According to the new Douglas Elliman Report, increased sales activity and slowly rising prices have had a positive impact on Miami’s residential real estate market during the second quarter of 2011. The comprehensive report analyzes regional data on condos and single-family homes in Miami-Dade’s coastal communities. The report has also been expanded to include a breakdown of distressed and non-distressed sales, defined as foreclosure and short sales. Douglas Elliman commissioned the report and Miller Samuel, a long-trusted industry source, produced it.
“We’re pleased to note that the Miami non-distressed real estate market is beginning to stabilize after years of decline,” said Vanessa Grout, President and CEO of Douglas Elliman Florida, in a press release. “This has been the most active market since 2006 and there are indications that prices, while mixed, will continue to trend higher in favored areas.”

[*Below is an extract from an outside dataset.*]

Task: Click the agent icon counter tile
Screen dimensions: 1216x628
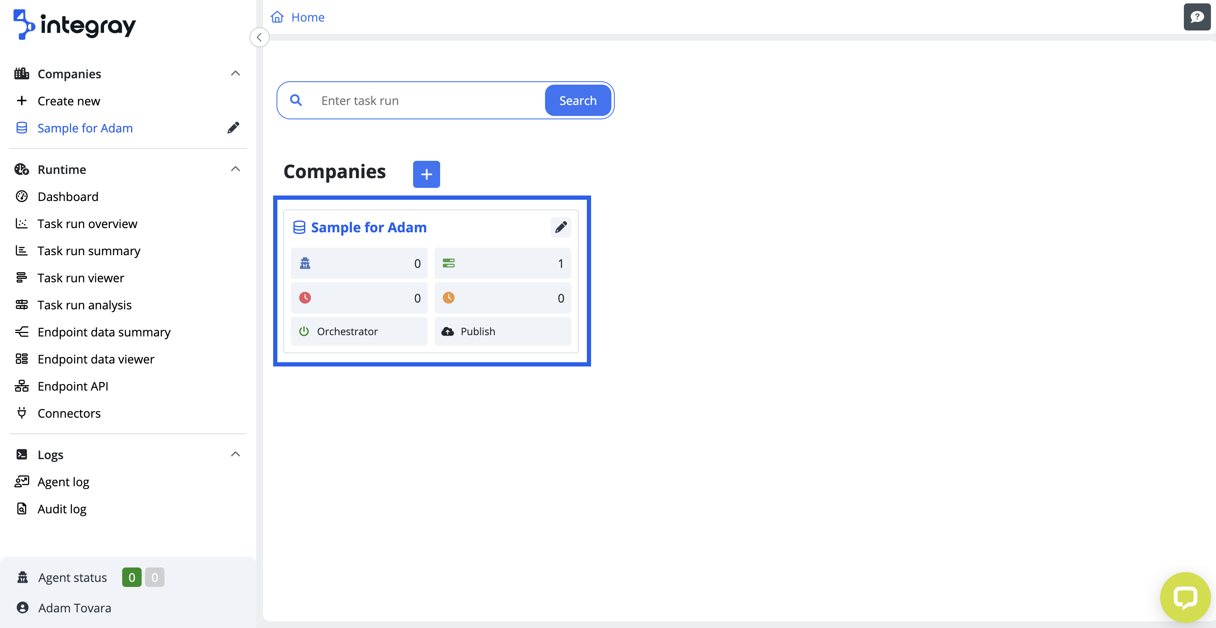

The South Beach submarket is especially notable with both closed prices and sales up compared to the prior quarter. Sales jumped as prices fell in Miami Beach and Downtown Miami. In North Miami-Dade, prices were mixed while the number of sales saw a dramatic upturn. The number of all-cash buyers account for 78 percent of condo distressed sales, (presumably for investment) while in the non distressed market, all-cash buyers, (mainly looking for second-homes) account for 71 percent of purchases in the high-end condo market.
Non-distressed sales of condos and single-family homes represent a different housing stock, consistently about 35 percent larger in size. Non-distressed prices are up from 6 percent to 9 percent.
Distressed sales represented 54 percent of all sales, and fell from 65 percent of all sales last quarter. This indicates that lenders are not putting all bank-owned properties on the market. Distressed prices are down 8 percent to 14 percent.
According to The New York Times, home sales rose 16 percent from 2010-creating the best spring selling season in Miami since 2007; the article also states that prices are increasing in some cases, with 439 sales of at least $2 million from January through June of the year-a 13 percent increase from 2010.
In addition, according to Condo Vultures, there are now less than 48,000 properties for sale compared to 108,000 in 2008, mid-crisis.